Plaintiff also failed to heed the Court's warning that he cannot state an excessive force claim under the Fourth or Eighth Amendment, only the Fourteenth. Claims “involving the mistreatment of . . . pretrial detainees in custody are governed by the Fourteenth Amendment's Due Process Clause” rather than the Fourth or Eighth Amendment. See Cottrell v. Caldwell, 85 F.3d 1480, 1490 (11th Cir. 1996) (citations omitted); Crocker v. Beatty, 995 F.3d 1232, 1246 (11th Cir. 2021), cert. denied, 211 L.Ed.2d 522, 142 S.Ct. 845 (2022) (“under the Supreme Court's current framework, the Fourth Amendment covers arrestees, the Eighth Amendment covers prisoners, and the Fourteenth Amendment covers ‘those who exist in the inbetween-pretrial detainees.'”) (citing Piazza v. Jefferson Cty., 923 F.3d 947, 952 (11th Cir. 2019)). Thus, Plaintiff's claims against the Defendants fail as a matter of law.
Also, given Plaintiff's failure to follow the Court's instructions in the amended complaint, the undersigned finds this action should be dismissed without prejudice. “[T]he Eleventh Circuit has affirmed the dismissal of a pro se complaint where a plaintiff fails to heed the pleading instructions from the court regarding redrafting the complaint.” See Ussery v. Roundtree, 2022 WL 2101338, at *1 (S.D. Ga. June 10, 2022) (citing Taylor v. Spaziano, 251 Fed.Appx. 616, 620-21 (11th Cir. 2007) (per curiam)); Pierre v. Kolodzeij, No. 3:20CV4786-LC-HTC, 2020 WL 3871491, at *6 (N.D. Fla. June 9, 2020), report and recommendation adopted, No. 3:20CV4786-LC-HTC, 2020 WL 3871454 (N.D. Fla. July 8, 2020) (“the fact that the undersigned specifically instructed Plaintiff that he could not combine unrelated claims in one action, and Plaintiff ignored that instruction, makes dismissal of Pierre's complaint particularly appropriate”). It is well settled that despite Plaintiff's pro se status, the Court is not at liberty to write Plaintiff's complaint for him. See e.g., Butler v. Broward Cty. Cent. Examining Bd., 367 Fed.Appx. 991, 992 (11th Cir. 2010) (“it is not the district court's role to act as Butler's de facto counsel and sua sponte seek out those documents in order to rewrite her pleadings”); Pontier v. City of Clearwater, Fla., 881 F.Supp. 1565, 1568 (M.D. Fla. 1995) (“A court cannot rewrite an inadequate complaint to plead essential allegations in order to sustain an action. This is true even in cases involving pro se litigants.”).

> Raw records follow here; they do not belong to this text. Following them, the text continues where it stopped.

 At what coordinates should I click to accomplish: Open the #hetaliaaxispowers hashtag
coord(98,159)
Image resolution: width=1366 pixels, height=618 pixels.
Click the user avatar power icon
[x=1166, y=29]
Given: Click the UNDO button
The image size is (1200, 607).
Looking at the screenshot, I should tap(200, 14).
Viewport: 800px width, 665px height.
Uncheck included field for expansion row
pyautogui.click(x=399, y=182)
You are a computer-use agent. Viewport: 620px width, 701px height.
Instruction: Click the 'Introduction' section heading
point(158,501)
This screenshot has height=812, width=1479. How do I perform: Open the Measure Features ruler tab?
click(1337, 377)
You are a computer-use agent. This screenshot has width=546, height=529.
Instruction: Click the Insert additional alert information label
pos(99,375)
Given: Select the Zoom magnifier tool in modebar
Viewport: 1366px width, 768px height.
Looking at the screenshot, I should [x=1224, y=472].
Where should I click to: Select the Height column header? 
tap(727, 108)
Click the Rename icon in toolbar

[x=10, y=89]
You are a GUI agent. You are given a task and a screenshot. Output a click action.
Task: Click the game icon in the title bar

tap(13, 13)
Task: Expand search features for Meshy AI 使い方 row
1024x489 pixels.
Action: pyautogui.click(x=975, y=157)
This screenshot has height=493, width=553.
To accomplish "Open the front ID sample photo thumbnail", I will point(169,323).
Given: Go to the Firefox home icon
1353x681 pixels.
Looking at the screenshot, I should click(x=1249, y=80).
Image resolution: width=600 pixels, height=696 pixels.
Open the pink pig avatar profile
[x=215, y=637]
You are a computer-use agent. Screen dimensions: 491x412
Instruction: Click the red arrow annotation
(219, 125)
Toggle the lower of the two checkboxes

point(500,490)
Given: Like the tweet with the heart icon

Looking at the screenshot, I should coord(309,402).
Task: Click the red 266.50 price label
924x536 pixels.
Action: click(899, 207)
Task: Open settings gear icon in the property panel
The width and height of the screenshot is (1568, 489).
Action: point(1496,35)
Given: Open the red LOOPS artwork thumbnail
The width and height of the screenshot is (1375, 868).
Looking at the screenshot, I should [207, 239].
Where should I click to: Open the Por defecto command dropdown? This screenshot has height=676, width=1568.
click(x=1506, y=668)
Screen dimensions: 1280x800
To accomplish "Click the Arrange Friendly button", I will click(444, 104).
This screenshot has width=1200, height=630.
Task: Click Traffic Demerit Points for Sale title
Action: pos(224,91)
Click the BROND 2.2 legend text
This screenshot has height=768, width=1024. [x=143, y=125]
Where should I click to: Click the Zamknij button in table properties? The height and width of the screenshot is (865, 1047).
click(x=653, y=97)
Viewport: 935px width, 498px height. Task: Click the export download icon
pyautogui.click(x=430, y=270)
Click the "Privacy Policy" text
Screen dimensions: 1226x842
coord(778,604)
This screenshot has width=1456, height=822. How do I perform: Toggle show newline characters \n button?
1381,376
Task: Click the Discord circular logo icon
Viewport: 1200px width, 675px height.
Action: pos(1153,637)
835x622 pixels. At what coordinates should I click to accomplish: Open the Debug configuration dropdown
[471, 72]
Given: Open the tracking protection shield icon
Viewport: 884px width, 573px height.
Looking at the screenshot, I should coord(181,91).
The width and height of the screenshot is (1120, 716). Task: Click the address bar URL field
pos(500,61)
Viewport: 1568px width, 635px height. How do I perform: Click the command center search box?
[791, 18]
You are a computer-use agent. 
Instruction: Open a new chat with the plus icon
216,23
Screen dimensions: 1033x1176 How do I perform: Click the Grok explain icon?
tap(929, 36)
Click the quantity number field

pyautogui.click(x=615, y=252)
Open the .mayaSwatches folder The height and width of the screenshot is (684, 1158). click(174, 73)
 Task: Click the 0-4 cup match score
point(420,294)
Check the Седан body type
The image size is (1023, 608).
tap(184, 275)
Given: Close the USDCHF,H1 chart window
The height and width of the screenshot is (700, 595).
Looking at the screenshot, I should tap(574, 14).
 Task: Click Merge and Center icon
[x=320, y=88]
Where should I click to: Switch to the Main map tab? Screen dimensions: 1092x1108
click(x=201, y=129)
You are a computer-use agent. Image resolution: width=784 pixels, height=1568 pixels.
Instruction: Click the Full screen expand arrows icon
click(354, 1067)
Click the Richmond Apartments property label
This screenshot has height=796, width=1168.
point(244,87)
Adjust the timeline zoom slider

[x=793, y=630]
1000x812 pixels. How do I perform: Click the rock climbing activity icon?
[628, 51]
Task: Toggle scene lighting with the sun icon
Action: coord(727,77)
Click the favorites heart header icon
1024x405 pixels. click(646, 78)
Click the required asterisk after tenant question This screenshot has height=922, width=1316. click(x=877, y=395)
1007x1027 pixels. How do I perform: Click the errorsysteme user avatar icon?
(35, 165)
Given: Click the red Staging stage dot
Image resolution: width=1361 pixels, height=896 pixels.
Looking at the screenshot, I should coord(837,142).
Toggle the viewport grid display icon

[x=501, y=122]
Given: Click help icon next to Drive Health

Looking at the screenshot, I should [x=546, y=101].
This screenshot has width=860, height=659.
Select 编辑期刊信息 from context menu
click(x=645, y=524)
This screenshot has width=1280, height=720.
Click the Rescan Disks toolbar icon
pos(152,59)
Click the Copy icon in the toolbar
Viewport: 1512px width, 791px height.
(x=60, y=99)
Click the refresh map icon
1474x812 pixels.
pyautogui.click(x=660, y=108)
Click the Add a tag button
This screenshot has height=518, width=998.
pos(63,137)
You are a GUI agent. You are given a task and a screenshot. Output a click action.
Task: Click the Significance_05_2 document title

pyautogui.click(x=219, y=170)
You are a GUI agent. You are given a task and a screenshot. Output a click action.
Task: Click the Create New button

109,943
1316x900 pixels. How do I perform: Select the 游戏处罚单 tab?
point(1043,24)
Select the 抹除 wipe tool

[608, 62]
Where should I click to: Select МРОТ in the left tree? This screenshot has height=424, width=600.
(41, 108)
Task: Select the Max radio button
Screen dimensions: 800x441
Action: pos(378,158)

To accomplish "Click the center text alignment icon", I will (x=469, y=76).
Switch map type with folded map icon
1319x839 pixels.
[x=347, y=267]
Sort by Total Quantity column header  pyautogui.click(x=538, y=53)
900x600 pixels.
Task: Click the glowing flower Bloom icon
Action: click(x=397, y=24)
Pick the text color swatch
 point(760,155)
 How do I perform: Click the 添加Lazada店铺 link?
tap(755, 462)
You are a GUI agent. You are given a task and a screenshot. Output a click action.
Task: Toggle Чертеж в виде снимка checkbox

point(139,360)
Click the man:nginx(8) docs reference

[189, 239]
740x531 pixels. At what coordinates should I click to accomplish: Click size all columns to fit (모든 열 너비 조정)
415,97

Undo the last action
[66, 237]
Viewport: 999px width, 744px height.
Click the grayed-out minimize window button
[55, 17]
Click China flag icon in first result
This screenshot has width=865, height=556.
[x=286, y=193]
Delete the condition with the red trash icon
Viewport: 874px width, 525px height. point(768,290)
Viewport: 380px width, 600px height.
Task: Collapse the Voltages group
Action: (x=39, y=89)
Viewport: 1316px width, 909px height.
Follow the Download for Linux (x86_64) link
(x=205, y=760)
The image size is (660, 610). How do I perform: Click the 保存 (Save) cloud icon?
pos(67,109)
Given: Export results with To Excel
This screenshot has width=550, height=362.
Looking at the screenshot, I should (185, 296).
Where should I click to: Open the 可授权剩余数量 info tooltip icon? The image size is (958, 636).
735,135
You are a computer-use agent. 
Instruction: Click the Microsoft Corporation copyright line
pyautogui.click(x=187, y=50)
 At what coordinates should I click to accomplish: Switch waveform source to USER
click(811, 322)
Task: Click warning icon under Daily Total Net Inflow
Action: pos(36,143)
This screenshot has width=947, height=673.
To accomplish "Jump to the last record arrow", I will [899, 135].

Accordingly, it is respectfully RECOMMENDED that:
1. Plaintiff's Amended Complaint, ECF Doc. 7, be dismissed under 28 U.S.C. §§ 1915(e)(2)(b)(ii) and 1915A(b)(1) for failure to state a claim.
2. The clerk be directed to close the file.
NOTICE TO THE PARTIES
Objections to these proposed findings and recommendations must be filed within fourteen (14) days of the date of the Report and Recommendation. Any different deadline that may appear on the electronic docket is for the court's internal use only and does not control. An objecting party must serve a copy of its objections upon all other parties. A party who fails to object to the magistrate judge's findings or recommendations contained in a report and recommendation waives the right to challenge on appeal the district court's order based on the unobjected-to factual and legal conclusions. See 11th Cir. Rule 3-1; 28 U.S.C. § 636.